You’ll notice that this post is the first part of what will be a longer series on Rep. Griffith’s bill. We will explore answers to the above questions in future stories. But what I want to say on this topic right now is what kept me awake all night. I was ruminating on the notion of “individual responsibility” in the realm of health care.
I understand that, as an individual, I have some responsibilities when it comes to my own health. First and foremost, when I’m sick, I shouldn’t get other people sick. Even though I don’t do it well, I should stay home from work and, if necessary, go to the doctor to speed up my recovery so that I minimize the chances that I will spread my illness to others. Secondly, I should take proper measures to prevent myself from getting sick in the first place, by being vaccinated among other things.
If my Congressperson is going to introduce bills to address individual responsibility in health care, then it only makes sense to me that those bills would put systems into place that allow me and others to be individually responsible for our health – paid sick leave for more workers so that people can afford to stay home when they are sick and affordable access to doctors for preventative as well as emergency care, to name a few. Making it genuinely possible for us to be individually responsible for our health in these ways would be an appropriate role for government to play.
It turns out that about two-thirds of Montanans on Medicaid do work – they just don’t earn enough to purchase health care for themselves and their employers don’t offer it to them.
Instead, though, Griffith seems to be approaching individual responsibility from a different direction. If we assume best intentions, we might say that Griffith believes he is encouraging individual responsibility by demanding that poor people work instead of relying on the government to meet their needs. And if a large number of able-bodied people on Medicaid were unemployed by choice, then perhaps that would be an understandable hypothesis.
But, as far as I can tell, the numbers don’t support that argument. This type of a work-requirement attached to Medicaid was attempted last year in Montana, but it turns out that about two-thirds of Montanans on Medicaid do work – they just don’t earn enough to purchase health care for themselves and their employers don’t offer it to them. Presumably some portion of the other third are made up of people who Griffith exempts from the requirement anyway. I’ve reached out to Joan Alker at Georgetown University McCourt School of Public Policy for help in finding these statistics for Pulaski and the 9th District and will update if I get more local details. In the meantime, I can rely on my own knowledge of people’s lives right here in Pulaski to conclude that there are a significant number of people in our community who work extremely hard, but without the benefit of employer-paid health insurance or high enough wages to be able to afford to purchase their own coverage, especially if they have pre-existing conditions.
A generous assessment of Griffith’s intentions might also be compelling if there weren’t already a whole range of education and job training funds available from the federal and state governments. But I don’t think that’s the case either. (Again, we may look into this question more deeply in future installments, too.)

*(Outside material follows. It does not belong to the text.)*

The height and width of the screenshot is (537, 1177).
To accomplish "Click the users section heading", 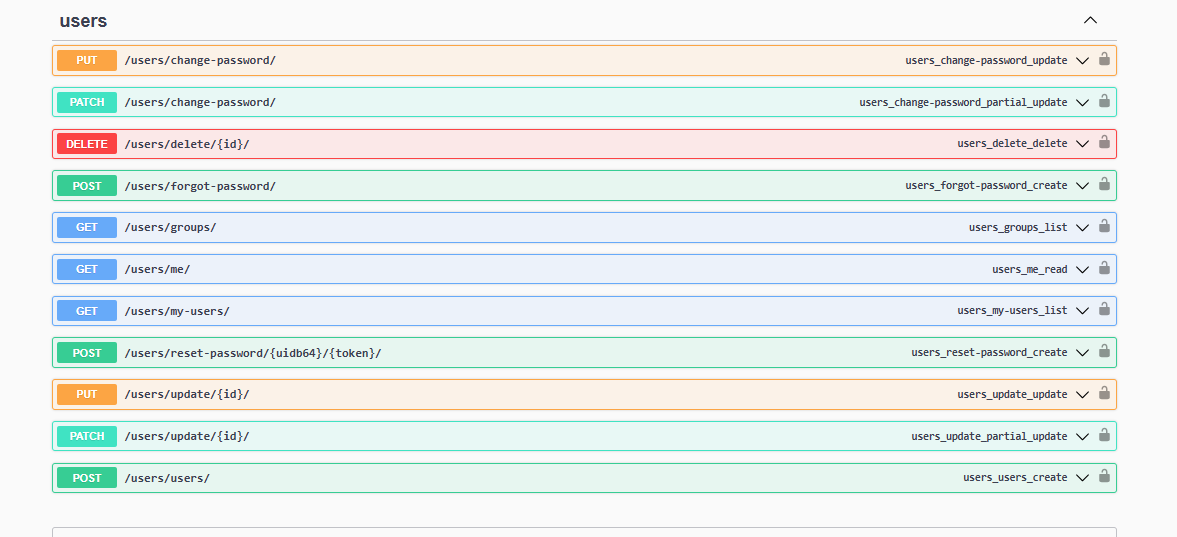I will 83,21.
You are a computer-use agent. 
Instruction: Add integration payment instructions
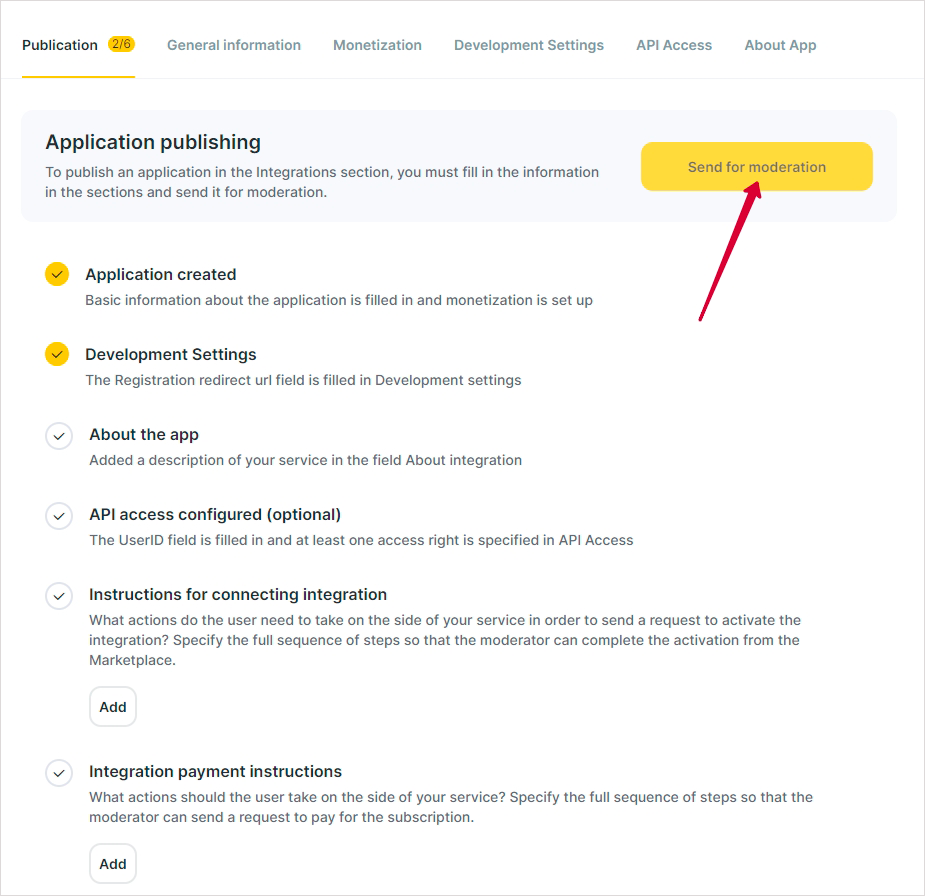point(113,864)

It would also be understandable that Griffith was interested in encouraging individual responsibility with this bill if he himself were individually responsible for his own health insurance. But instead, even though his staffers go to great lengths to claim otherwise, we the (Virginia) taxpayers foot Griffith’s insurance bill since he has opted to be on his wife’s plan (his wife is a state judge). And really no one with employer-paid plans can call ourselves “individually responsible” for our health insurance when our employers’ contributions are untaxed and therefore, in effect, government subsidies.
All of which leads me to the conclusion that, in spite of its name, Rep. Griffith’s bill is not at all about increasing individual responsibility. Instead, it’s about decreasing corporations’ responsibility not only for funding Medicaid (because no one will be surprised to see a decrease in Medicaid taxes in the future), but also for paying for job training programs for their employees.
Selling bad policy using the notion of individual responsibility isn’t limited to Republicans. Democrats have done it over the past few decades, too. But I wish everyone – regardless of political persuasion – would stop. At the very least, it would help me get some more sleep. And getting more sleep, says science, is the best medicine…especially if you can’t afford to pay for actual medicine.